── Raw data

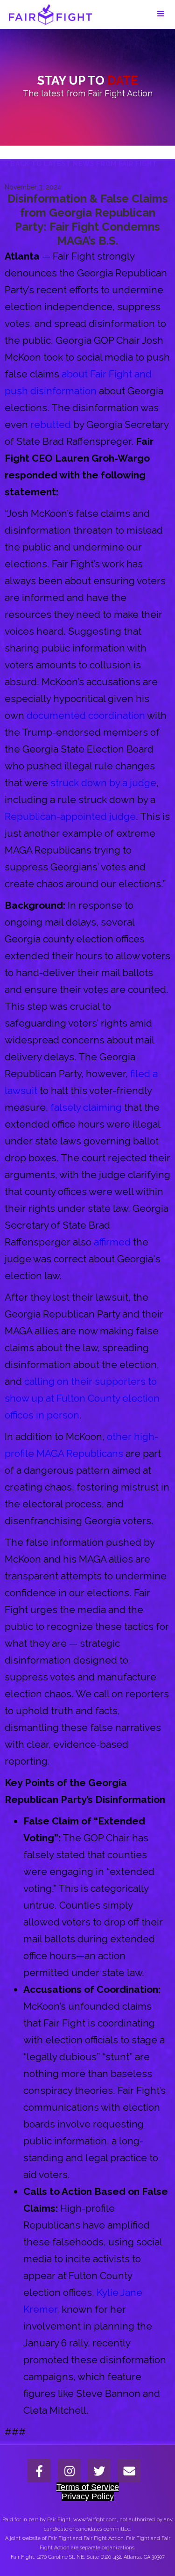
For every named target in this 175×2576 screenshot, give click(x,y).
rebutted (50, 424)
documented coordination (86, 715)
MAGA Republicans (79, 1453)
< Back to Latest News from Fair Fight (81, 163)
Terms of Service (87, 2487)
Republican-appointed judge (70, 816)
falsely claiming (86, 1107)
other (119, 1436)
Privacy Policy (88, 2496)
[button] (161, 14)
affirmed (112, 1242)
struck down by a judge (103, 783)
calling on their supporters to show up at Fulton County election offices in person (82, 1398)
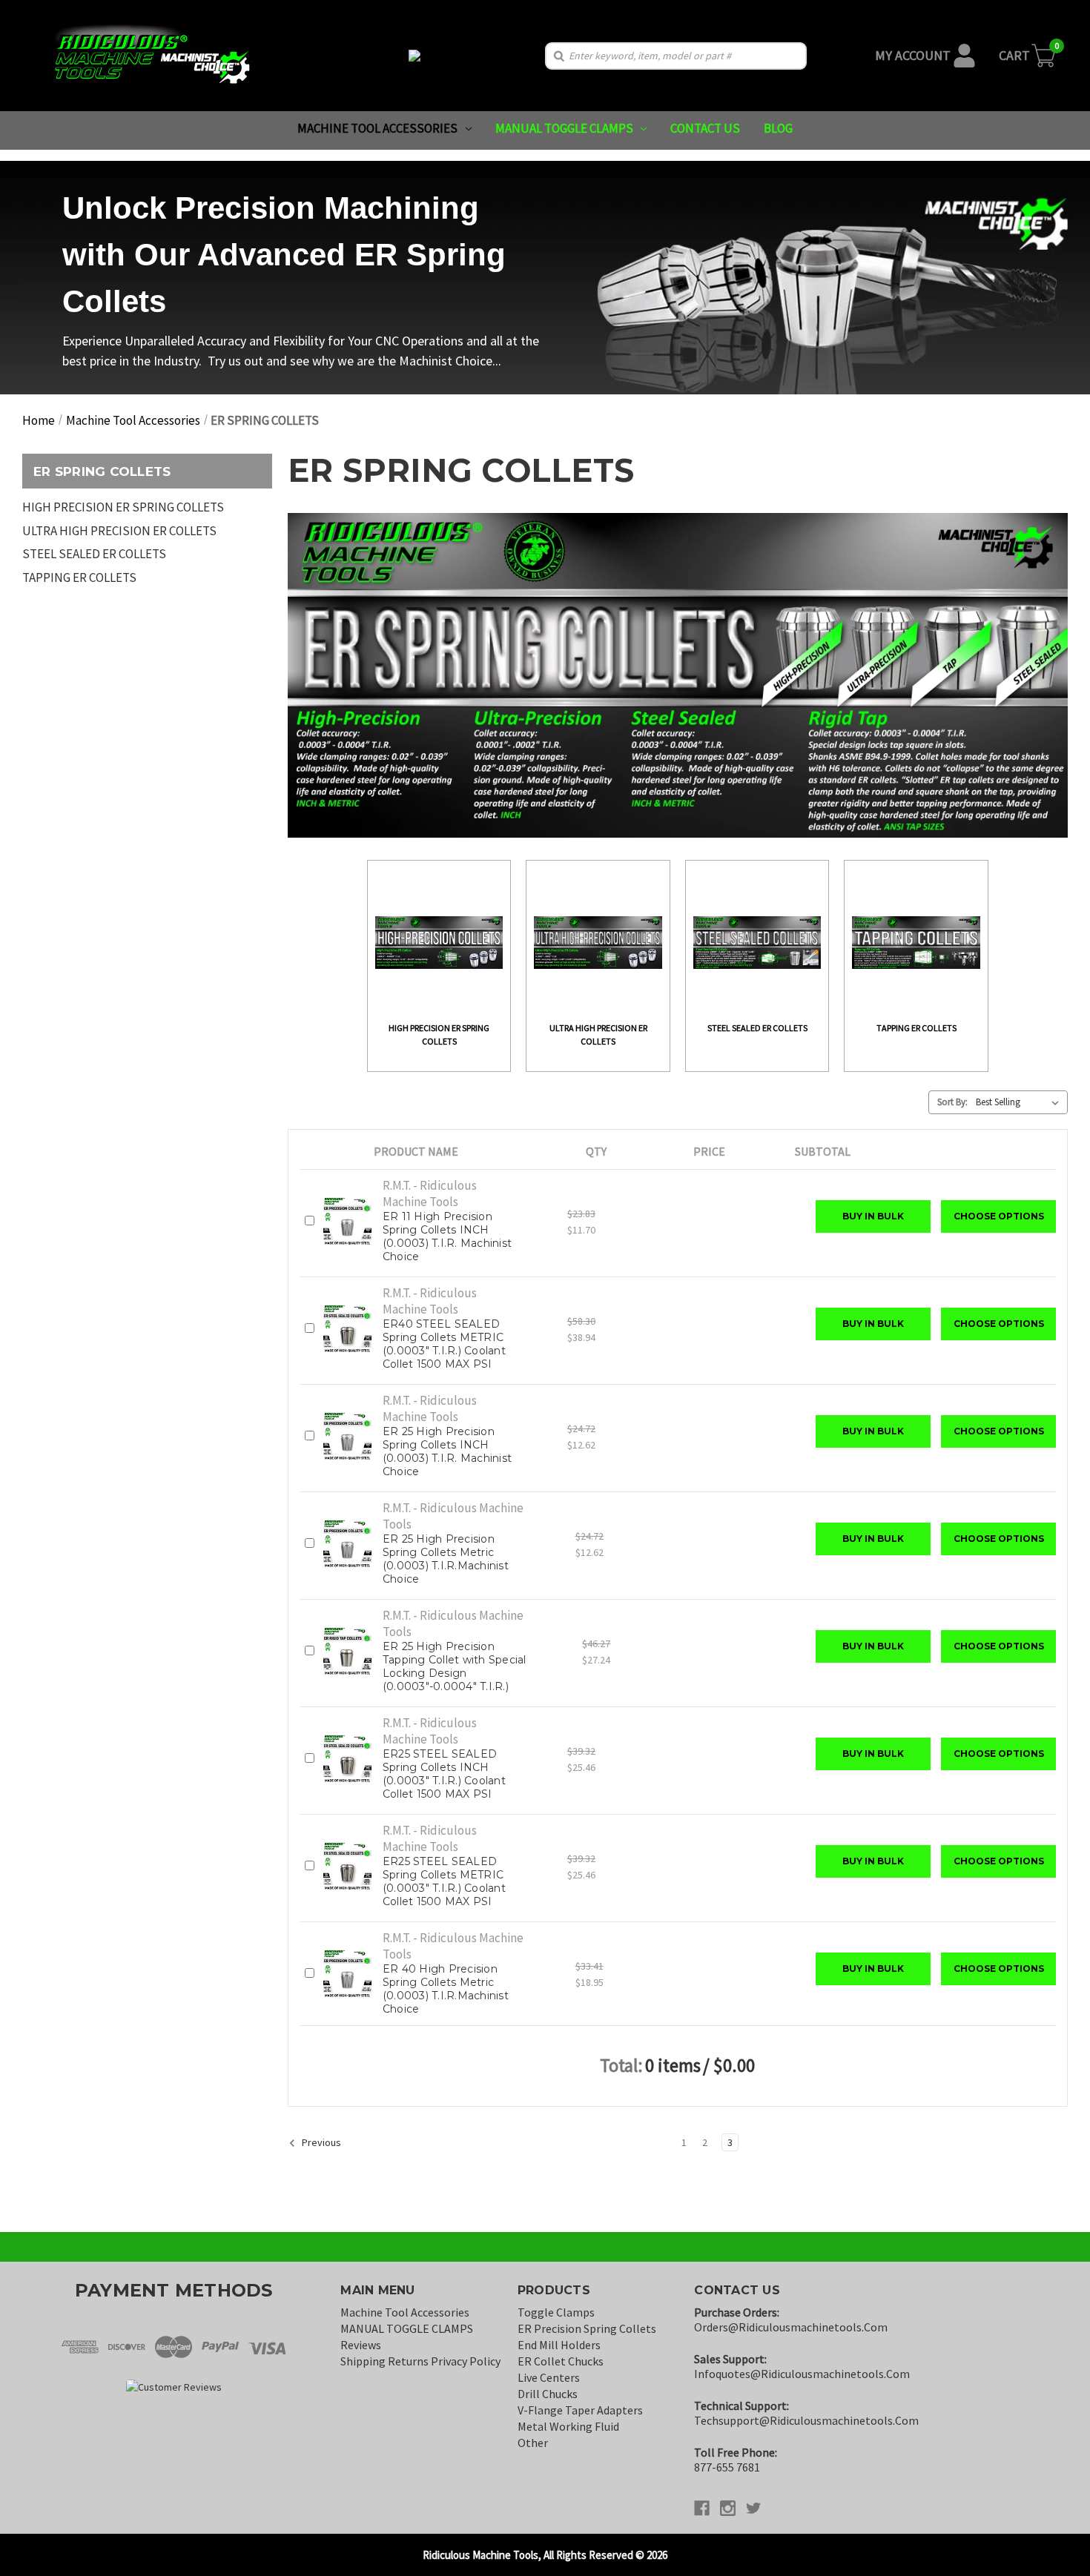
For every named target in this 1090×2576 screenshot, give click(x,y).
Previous (320, 2142)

────

Action item ::
Your answer must consist solely of the lines above between the line holding "falsely claiming (86, 1107)" and the line holding "calling on their", inclusive, copied exactly.

Final answer ::
falsely claiming (86, 1107)
other (119, 1436)
Privacy Policy (88, 2496)
[button] (161, 14)
affirmed (112, 1242)
struck down by a judge (103, 783)
calling on their supporters to show up at Fulton County election offices in person (82, 1398)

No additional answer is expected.